Researchers Revealed Associations of Polyunsaturated Fatty Acids, Acylcarnitines with Metabolic Syndrome Risk in Chinese Population
Recently, Journal of Lipid Research online published a work of Professor LIN Xu’s group from Shanghai Institute of Nutrition and Health, Chinese Academy of Sciences entitled “Erythrocyte PUFAs, circulating acylcarnitines, and metabolic syndrome risk: a study in Chinese”.
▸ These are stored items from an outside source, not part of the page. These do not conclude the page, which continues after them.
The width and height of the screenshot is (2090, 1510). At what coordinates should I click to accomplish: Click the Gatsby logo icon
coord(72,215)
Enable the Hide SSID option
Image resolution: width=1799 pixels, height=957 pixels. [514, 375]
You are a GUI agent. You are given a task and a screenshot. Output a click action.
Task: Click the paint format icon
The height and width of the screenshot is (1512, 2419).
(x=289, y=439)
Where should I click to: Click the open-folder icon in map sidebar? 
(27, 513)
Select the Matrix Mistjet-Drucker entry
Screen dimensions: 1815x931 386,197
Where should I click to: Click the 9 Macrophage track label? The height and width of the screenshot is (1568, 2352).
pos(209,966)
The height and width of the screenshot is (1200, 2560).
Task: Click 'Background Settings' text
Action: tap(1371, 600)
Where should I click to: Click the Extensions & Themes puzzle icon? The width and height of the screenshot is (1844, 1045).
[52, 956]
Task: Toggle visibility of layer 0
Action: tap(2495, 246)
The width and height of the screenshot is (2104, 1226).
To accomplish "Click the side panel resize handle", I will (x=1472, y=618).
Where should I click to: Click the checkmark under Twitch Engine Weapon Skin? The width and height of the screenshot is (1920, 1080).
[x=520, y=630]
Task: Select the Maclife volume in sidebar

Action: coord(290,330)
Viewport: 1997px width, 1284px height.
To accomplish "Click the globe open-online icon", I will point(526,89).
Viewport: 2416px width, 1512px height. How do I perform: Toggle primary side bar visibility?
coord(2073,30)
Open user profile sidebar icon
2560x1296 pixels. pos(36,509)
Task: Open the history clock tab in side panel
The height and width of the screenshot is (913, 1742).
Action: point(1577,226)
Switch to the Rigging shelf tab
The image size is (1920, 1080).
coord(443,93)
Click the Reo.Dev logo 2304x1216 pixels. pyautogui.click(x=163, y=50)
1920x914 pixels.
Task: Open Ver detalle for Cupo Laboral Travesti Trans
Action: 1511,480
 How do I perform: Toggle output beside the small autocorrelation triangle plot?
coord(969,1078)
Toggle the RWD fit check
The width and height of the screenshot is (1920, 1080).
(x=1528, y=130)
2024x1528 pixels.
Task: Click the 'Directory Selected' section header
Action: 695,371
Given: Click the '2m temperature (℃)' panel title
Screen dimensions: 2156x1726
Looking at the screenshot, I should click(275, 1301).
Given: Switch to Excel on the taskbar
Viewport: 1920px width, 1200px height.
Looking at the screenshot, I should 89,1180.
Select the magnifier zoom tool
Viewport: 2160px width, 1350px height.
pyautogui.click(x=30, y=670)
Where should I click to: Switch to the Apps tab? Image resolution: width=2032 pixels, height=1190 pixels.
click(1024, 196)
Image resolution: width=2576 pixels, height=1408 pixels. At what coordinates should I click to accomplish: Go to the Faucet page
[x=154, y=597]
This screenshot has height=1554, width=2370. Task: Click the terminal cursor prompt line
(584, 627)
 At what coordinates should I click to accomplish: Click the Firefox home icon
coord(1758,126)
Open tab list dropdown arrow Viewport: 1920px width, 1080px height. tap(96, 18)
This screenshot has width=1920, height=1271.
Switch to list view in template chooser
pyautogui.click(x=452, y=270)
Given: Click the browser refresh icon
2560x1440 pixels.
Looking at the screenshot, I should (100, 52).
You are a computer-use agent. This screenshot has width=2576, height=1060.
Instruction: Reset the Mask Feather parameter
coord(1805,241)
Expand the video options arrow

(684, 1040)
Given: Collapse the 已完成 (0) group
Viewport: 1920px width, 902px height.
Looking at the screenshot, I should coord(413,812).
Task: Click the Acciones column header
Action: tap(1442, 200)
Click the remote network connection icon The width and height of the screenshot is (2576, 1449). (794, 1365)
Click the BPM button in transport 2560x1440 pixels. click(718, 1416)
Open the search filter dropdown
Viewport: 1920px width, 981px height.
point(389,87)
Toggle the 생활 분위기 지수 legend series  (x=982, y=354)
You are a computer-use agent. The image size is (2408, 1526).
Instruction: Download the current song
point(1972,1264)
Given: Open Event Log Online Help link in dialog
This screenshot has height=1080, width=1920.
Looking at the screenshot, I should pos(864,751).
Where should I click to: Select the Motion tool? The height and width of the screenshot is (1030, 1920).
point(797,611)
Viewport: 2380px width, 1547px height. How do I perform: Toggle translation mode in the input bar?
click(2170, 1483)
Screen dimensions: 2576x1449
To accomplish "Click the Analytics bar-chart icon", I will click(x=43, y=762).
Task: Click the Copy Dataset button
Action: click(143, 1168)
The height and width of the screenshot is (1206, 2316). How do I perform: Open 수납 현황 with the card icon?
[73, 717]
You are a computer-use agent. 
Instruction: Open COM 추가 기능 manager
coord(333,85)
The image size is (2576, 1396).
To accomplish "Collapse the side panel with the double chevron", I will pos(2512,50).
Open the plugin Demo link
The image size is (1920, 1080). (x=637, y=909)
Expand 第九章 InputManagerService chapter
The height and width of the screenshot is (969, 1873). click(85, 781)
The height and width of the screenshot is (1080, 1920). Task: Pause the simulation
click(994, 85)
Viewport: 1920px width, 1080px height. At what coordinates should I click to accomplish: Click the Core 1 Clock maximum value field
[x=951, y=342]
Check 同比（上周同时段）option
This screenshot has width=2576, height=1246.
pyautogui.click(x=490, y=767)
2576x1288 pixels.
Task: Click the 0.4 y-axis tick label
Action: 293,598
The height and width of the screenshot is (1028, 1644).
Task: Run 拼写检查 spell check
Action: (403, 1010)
Metabolic syndrome (MetS), a constellation of cardiometabolic risks, is known as a precursor of type 2 diabetes (T2D) or cardiovascular diseases (CVD). Higher intake of polyunsaturated fatty acids (PUFAs) was showed to be associated with reduced risks of T2D and CVD in Western populations, but little is known in Asians who have different dietary patterns and variations in genes involving PUFA metabolism as indicated by a previous trans-ethnic genome-wide association study (GWAS) of Professor Lin’s group.
Acylcarnitines play an essential role in transporting long-chain FAs across the mitochondrial inner membrane for fatty acid oxidation (FAO). Another study of Professor Lin’s group found that plasma acylcarnitines were significantly associated with 6-yr incident T2D. However, it remains unclear whether FAO status, indicated by specific acylcarnitine profile, could influence the PUFAs-MetS associations.
In the recent published study, Ph.D. candidate MA Yiwei of Professor Lin’s group in collaboration with Associated Professor SUN Qi from Harvard T.H. Chan School of Public Health, investigated the prospective associations of erythrocyte PUFAs with 6-yr incident MetS among 1,245 Chinese aged 50-70 who completed both baseline and a 6-yr follow-up survey from the Nutrition and Health of Aging Population in China (NHAPC). It was found that total n-6 PUFAs and three 22-carbon n-6 PUFAs (22:2n-6, 22:4n-6 and 22:5n-6) were inversely associated with 6-yr incident MetS risk (Figure 1), while 18:3n-3 and 18:3n-6 showed positive associations.
Figure 1: Total n-6 PUFAs (A) and three 22-carbon long-chain n-6 PUFAs (B) with 6-year metabolic syndrome risk.
(Image by Prof LIN Xu's Group)
In addition, a network analysis was used to explore the effects of FA, acylcarnitine and their interactions on the PUFAs-MetS associations. Six modules were constructed and a module mostly consisted of long-chain n-6 PUFAs and very-long-chain saturated FAs was inversely associated with incident MetS. This inverse association became stronger when a module of short- to medium-chain (C5-C10) acylcarnitines were low (Figure 2).
Figure 2: Network analysis of fatty acids and acylcarnitines. (A) Network heatmap; (B) Sub-network of long-chain n-6 PUFA module; (C) Interaction of long-chain n-6 PUFA module (Module 1) and short- to medium-chain acylcarnitine module (Module 6) on metabolic syndrome risk.
(Image by Prof LIN Xu's Group)
Overall, this study showed the favorable effects of total and certain n-6 PUFAs on cardiometabolic outcomes in an Asian population for the first time and also the inter-play between n-6 PUFAs and acylcarnitines might modulate cardiometabolic risk.
This study was funded by the Major Project of the Ministry of Science and Technology of China, the National Natural Science Foundation of China and the Chinese Academy of Sciences.